Aster:石やレンガの「組積造」の建築物を耐震補強する高強度樹脂コーティング剤の開発・製造 

繊維強化樹脂をレンガに塗って強度を試す動画を説明するAsterのCEOの鈴木正臣氏

 株式会社Aster(アスター)CEOの鈴木正臣氏は、石やレンガを積み上げる「組積造(そせきぞう)」の建築物に対する耐震補強設計と、補強に用いる高強度樹脂コーティング剤の製造事業を展開する。組積造の建物はインドやコロンビア、ギリシャ、カナダ、トルコ、ネパールなど世界人口の60%が住むが、地震に弱く犠牲者が出続けている。この建物の表面に塗るだけで強化できる「繊維強化樹脂」を開発。「世界初のサービスを実現した」と鈴木氏は強調する。

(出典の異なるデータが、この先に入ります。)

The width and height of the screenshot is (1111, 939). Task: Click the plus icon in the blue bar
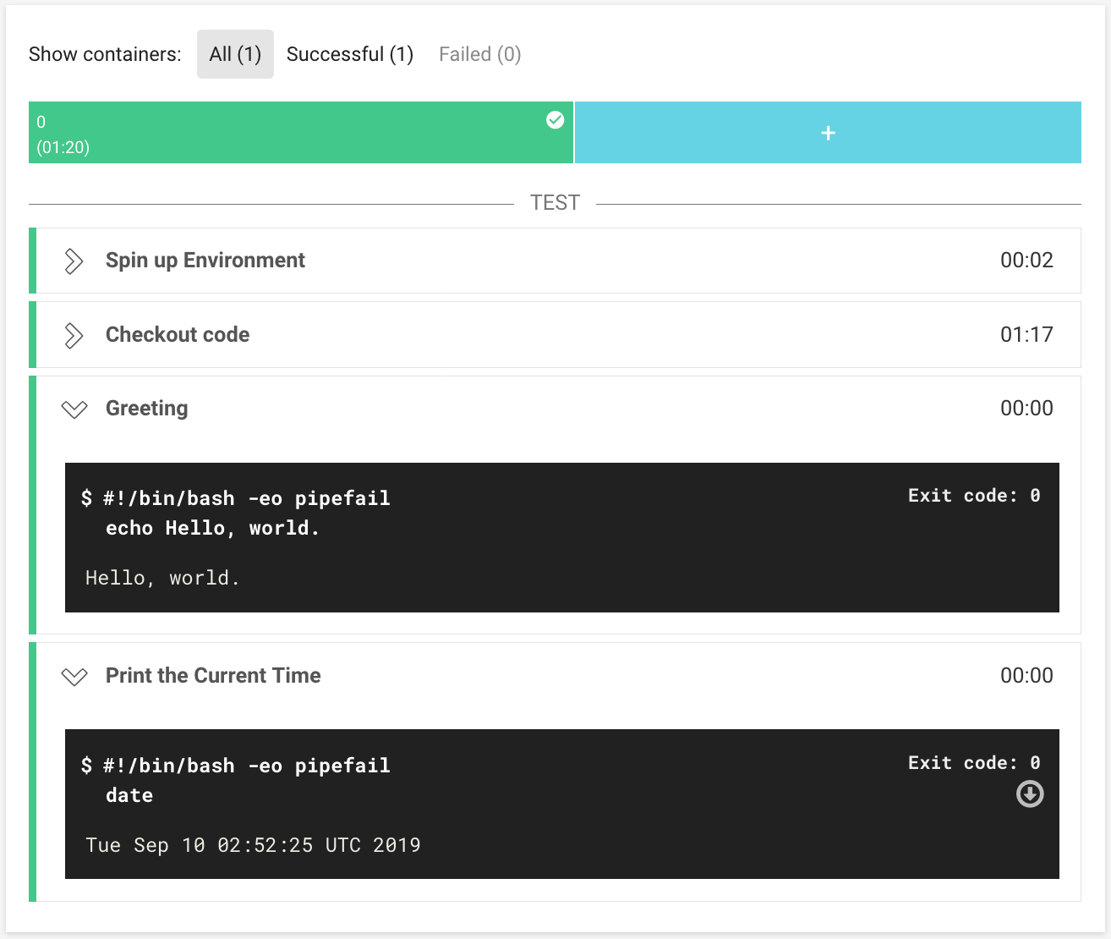(828, 133)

 この技術は「簡単」で「安い」の特徴だ。特別な訓練や機材は不要で、世界中の職人が使える。瞬間接着剤のように高価ではないで、建物の壁全面に塗るコストが抑えられ、一般の高強度樹脂の20分の1以下ですむ。企業でプロトタイプを開発していた鈴木氏と、東京大学の地震研究者、インド工科大学の構造解析研究者の3人の協力で完成した。世界へ直接足を運んで市場ニーズを調べ、地震多発地帯で組積造の地域の既存市場だけで40兆円規模のマーケットと算出している。被災地で多くの組積造の建物が崩壊した姿を見てきた鈴木氏は「この課題を解決するテクノロジーを持っている。ビジネスとしてスケールして社会実装させることが我々の使命」と強調した。

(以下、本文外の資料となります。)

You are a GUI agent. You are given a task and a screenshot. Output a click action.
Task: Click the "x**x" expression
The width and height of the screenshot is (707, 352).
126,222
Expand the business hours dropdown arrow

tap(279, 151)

FiberCraze:世界初の高分子多孔化技術で防虫・保湿の高機能性繊維を開発

FiberCrazeの防虫効果のあるネットについて説明する代表取締役社長の長曽我部竣也氏

 FiberCraze(ファイバークレーズ)株式会社の代表取締役社長、長曽我部竣也氏は、繊維やフィルムにナノレベルの穴を開ける加工技術でさまざまな機能を持つ素材を開発する。現在は農家の害虫被害を解決する防虫効果のあるネットに注力している。農林水産省が5月に「緑の食料システム戦略」を策定して有機農家を増やそうとしているが、白菜などの葉物類やりんごなどの果物を農家で深刻な害虫被害がある。残留農薬を減らそうと意欲的に取り組む農家に効果的な対策製品がなく、有機農業ができない現状だ。

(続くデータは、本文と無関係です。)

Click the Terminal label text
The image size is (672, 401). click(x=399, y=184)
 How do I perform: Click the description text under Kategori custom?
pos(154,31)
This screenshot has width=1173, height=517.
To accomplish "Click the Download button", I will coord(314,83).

 FiberCrazeの防虫効果のあるネットは、作物をネットで覆って使う。糸に特殊な構造があり、目に見えない小さな穴を無数に開ける加工技術で繊維に穴を開け、そこに防虫成分を閉じ込めた。害虫を寄せ付けない繊維は既存の競合技術と比べて防虫効果の保持力が高く、さまざまな害虫に効果のある素材開発ができる。コア技術には岐阜大学の研究成果の「高分子多孔化技術」を活用し、特許を確立している。長曽我部氏は「世界初の繊維・フィルム加工プロセスで、将来は農業分野だけなく、さまざまな分野に応用していきたい」と構想を語っている。

XELA Robotics:ロボットハンドやグリッパに触覚をもたらす「uSkinセンサー」を開発

折れ曲がれやすい名刺もつかめるXELA Roboticsのセンセー技術を説明するソフトウェアエンジニアの船橋賢氏

 XELA Robotics(ゼラ・ロボティクス)株式会社は、CTOのアレクサンダー・シュミッツ氏と、ソフトウェアエンジニアの船橋賢氏の2人が事業を説明した。ロボットハンドに触覚を持たせる「uSkinセンサー」を開発して、人間にしかできなかった作業の自動化を支援する。物体をつかんで操作するには視覚データだけでは不十分で、触覚データが必要。uSkinセンサーにはさまざまな形や大きさがあり、競合他社と比べて優位という。

 uSkinセンサーの開発だけでなく、ロボットハンドや物をつかんで保持するグリッパへのセンサー組み込みも手がける。名刺のような折れ曲がれやすく壊れやすいものでも、形状を変形させることなくつかめる。現在はセンサーのみを製品販売するが、利便性を向上させるソフトウェアソリューションを開発中だ。船橋氏は「多くの顧客がいるため大量生産に踏み切る。uSkinセンサーのソフトウェアをライセンスモデルで提供していく」と事業戦略を語っている。

ChiCaRo:子育てお助けロボット「ChiCaRo」でワンオペ育児を解決 離れた家族と一緒に遠隔協同子育て

ChiCaRoのリモートシッティングを説明する代表取締役社長の奥温子氏

 株式会社ChiCaRo(チカロ)の代表取締役社長、奥温子氏は「ワンオペ育児」を解決する子育てツール支援ロボット「ChiCaRo」を説明した。ビデオチャットや遠隔操作で離れて暮らす家族が子育てに参画できる。ロボットを操作して追いかけっこやままごと、絵本の読み聞かせなど一緒に子育てをしていような経験ができる。0歳から3歳の乳幼児が使っても壊れない安全設計で、抱きしめる身体的コミュニケーションが楽しめる。奥氏は「テストマーケティングで使ってみたユーザーからワンオペ育児の孤独感から解放されたとの声をいただいた」と話した。

 まず小ロットのPoC(概念実証)で量産に向けた仕様の決め、大阪大学と電気通信大学と共同研究するAIをChiCaRoに導入して、AIによる育児負担の解消と子育てスタイル刷新する「スマート育児」を目指す。子育て関連のさまざまな業種・業界の企業様と提携し、社会全体で新たな子育てスタイルを立案、拡充していく。家族だけでなく保育士や小児科医など子育てや保育の専門家とつながりサポートする「リモートショッピングサービス」も準備中だ。